╔══

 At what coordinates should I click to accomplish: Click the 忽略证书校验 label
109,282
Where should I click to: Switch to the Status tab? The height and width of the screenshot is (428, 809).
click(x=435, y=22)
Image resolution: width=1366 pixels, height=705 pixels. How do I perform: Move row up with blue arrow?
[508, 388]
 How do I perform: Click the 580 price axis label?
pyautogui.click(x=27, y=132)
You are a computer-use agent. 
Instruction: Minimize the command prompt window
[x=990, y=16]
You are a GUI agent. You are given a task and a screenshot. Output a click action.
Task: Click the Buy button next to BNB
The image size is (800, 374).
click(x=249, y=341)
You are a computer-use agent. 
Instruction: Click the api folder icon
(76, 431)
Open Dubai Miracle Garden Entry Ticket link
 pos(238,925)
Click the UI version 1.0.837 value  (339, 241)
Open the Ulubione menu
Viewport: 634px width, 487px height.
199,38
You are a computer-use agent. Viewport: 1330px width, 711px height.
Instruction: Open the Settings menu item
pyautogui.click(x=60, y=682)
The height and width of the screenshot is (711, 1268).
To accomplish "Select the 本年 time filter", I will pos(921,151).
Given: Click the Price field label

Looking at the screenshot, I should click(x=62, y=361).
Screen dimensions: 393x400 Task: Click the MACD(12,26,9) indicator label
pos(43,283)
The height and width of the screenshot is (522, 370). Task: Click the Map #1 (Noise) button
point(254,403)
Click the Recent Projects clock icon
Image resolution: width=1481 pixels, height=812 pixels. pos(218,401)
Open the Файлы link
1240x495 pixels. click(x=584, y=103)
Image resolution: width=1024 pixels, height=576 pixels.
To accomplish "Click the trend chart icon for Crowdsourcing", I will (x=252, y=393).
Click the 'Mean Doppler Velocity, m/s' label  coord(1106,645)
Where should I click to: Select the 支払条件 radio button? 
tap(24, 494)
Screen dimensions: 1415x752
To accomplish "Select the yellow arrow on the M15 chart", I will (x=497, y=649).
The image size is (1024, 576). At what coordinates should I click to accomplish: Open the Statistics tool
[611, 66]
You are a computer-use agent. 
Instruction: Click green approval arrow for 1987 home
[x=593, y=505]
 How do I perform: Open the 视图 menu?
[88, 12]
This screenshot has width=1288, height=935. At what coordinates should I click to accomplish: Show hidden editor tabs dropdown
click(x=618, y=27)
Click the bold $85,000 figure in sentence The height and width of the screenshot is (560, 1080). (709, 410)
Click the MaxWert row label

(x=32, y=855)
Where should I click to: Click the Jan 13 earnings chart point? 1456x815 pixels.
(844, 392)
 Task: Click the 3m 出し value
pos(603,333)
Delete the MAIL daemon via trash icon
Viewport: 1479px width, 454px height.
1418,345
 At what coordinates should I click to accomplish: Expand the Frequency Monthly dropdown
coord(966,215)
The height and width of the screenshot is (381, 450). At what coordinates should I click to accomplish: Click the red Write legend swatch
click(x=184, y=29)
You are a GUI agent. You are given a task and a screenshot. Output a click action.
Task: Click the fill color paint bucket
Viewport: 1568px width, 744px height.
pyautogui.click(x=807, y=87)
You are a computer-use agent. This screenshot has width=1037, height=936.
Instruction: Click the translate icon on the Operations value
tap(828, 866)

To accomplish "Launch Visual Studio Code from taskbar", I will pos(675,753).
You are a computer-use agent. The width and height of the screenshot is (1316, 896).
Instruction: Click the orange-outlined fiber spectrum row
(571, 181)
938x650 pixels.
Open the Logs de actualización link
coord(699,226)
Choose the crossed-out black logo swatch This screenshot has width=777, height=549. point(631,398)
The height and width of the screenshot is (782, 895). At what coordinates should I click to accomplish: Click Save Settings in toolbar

╚══

▶ _REQUEST_: Edit the records above from the line containing "You are a computer-use agent. Viewport: 1330px" down to the line containing "Looking at the", changing "Settings" to "Preferences" and leaving everything else as it is. Give back only those lines.

▶ _WRITTEN RESPONSE_:
You are a computer-use agent. Viewport: 1330px width, 711px height.
Instruction: Open the Preferences menu item
pyautogui.click(x=60, y=682)
The height and width of the screenshot is (711, 1268).
To accomplish "Select the 本年 time filter", I will pos(921,151).
Given: Click the Price field label

Looking at the screenshot, I should click(x=62, y=361).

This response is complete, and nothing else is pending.